Just when did humans first start affecting the climate?

Posted on 13 January 2015 by howardlee

Fire!

Homo incendius – “fire man” – is an informal nickname for our ancestors who first learned how to make fire. As one of the quintessential human attributes, you might expect fire-making to have arisen along with our own species, Homo sapiens when we emerged in Africa some 208,000 years ago.

Nope.

You have to go much further back in time, before Neanderthals and even before the earlier Homo heidelbergensis. The first solid evidence for our ancestors’ regular use of fire dates to 1 million years ago, and possibly as far back as 1.5 million years ago. That’s during the reign of Homo erectus – our first fire-making, food-cooking, big-game-hunting, art-making, intercontinental-travelling ancestor.

 Homo erectus (Peking Man)

Homo erectus a.k.a. Homo incendius (Source: Cicero Moraes - via Wikimedia Commons)

Homo erectus took fire-making skills to the Levant and all the way to China by about 770,000 years ago, but strangely our contemporary ancestors who traveled to the fringes of the ice sheets in Europe don’t seem to have been habitual fire-users until much later - about 400,000 years ago.

Our pre-agricultural ancestors may have set fire to their surroundings by accident or deliberately to flush out prey or predators. Either way they left traces of their activity in the form of changes in the quantities and type of charcoal washed into lakes or blown into the dust deposits, later to be recorded by scientists. From records like these it seems that humans were already disrupting of the natural feedbacks between climate, fire regime, and vegetation in a small way as long as 150,000 years ago. Wherever our early ancestors went they affected their regional environment directly through burning and indirectly by removing large browsing animals, with consequential changes to vegetation distribution, but our population was too small (perhaps a few hundred thousand people in all the world 100,000 years ago) to have much impact on global Pleistocene climate.

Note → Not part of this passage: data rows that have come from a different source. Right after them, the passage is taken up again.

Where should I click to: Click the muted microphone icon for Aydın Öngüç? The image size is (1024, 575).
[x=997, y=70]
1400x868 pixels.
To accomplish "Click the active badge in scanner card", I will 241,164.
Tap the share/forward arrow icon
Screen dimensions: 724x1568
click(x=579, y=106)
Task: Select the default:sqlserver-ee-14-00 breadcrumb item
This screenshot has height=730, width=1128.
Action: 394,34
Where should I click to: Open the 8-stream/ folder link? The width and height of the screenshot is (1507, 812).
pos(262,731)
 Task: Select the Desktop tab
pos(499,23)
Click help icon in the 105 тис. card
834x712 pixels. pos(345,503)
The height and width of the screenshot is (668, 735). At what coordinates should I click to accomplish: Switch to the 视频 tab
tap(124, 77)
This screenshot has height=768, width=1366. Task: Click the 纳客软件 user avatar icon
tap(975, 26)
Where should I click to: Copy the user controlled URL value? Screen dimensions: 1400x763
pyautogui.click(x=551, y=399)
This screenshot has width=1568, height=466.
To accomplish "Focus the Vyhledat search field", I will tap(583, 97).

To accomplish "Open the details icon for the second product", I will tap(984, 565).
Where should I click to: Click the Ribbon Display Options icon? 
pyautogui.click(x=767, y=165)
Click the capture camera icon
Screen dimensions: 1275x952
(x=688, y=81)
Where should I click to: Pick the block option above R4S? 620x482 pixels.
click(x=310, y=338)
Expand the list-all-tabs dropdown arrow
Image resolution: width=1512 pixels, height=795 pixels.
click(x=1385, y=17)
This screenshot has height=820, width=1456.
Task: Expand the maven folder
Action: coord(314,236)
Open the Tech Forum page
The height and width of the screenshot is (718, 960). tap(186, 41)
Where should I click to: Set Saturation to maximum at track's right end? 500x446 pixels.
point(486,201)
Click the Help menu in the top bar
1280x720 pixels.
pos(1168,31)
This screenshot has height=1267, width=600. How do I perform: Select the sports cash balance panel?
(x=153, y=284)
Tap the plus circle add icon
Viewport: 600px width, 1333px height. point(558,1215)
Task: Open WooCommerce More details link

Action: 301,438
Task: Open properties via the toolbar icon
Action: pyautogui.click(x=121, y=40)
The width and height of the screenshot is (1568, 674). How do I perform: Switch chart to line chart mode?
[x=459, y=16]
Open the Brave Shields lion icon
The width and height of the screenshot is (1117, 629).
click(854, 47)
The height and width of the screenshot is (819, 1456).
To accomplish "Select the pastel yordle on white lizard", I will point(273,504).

Pre-industrial, human-caused global warming

Feeding a growing population

Domestication of crops began in the Middle East around 12,000 years ago and by 8,000 years ago people there had become dependent on agriculture for most of their food. Around 7,500 years ago people across a large area of Europe and Egypt began farming those same Middle-Eastern crops, along with domesticated cattle, sheep, pigs, and goats. In China, people began to farm millet and dryland rice around 9,500 years ago, followed by rice farming in flooded paddy fields around 6,500 years ago. Between 7,000 and 5,000 years ago the number of farmed sites in China multiplied a staggering forty-fold! 

In South Asia, livestock farming began around 7,000 years ago, spreading across much of Eurasia by about 1,000 years ago. In Sub-Saharan Africa crops like millet, yam, oil palm and Kola nuts were cultivated from around 5,000 years ago, with other crops added later. As the global climate cooled and the summer monsoon weakened, herders moved south from the Sahara, introducing livestock southwards as they went.

In the Americas people began to domesticate various kinds of squash around 10,000 years ago, adding beans, tomatoes and other vegetables later. By 8,700 years ago they had begun to cultivate maize (corn), but it took until 4,300 years ago for human selection to evolve maize with cobs big enough for people to cease dependence on wild foods. Large parts of South America became cultivated, and in North America farming-supported cultures spread through the land surrounding the Mississippi, Tennessee and Ohio rivers from around 2,500 years ago, to the point that by the 16th century much of the region was thickly inhabited.

Burning and breeding

Across the world people cleared forests to make space for agriculture. They used stone tools like the ax in the photo below to girdle (ring-bark) trees until they died, then set fire to the dead wood during dry spells, before planting in the clearings. This earliest farming used extravagant amounts of land compared to today's practices, requiring around 4 hectares (8-9 acres) per person, because of the need to let soil recover ("long fallow") and because there was much less competition for land due to lower populations.

But those farm-fed populations grew dramatically. In Europe the population was well under 1 million at the dawn of agriculture, but by 2,000 years ago it had reached 30 million! In China the intense rice-based agriculture supported a dramatic population rise to about 60 million people by 2,500 years ago. And in the Americas, by the time of the earliest European contact, the population was around 40-60 million, or about 10% of the global population.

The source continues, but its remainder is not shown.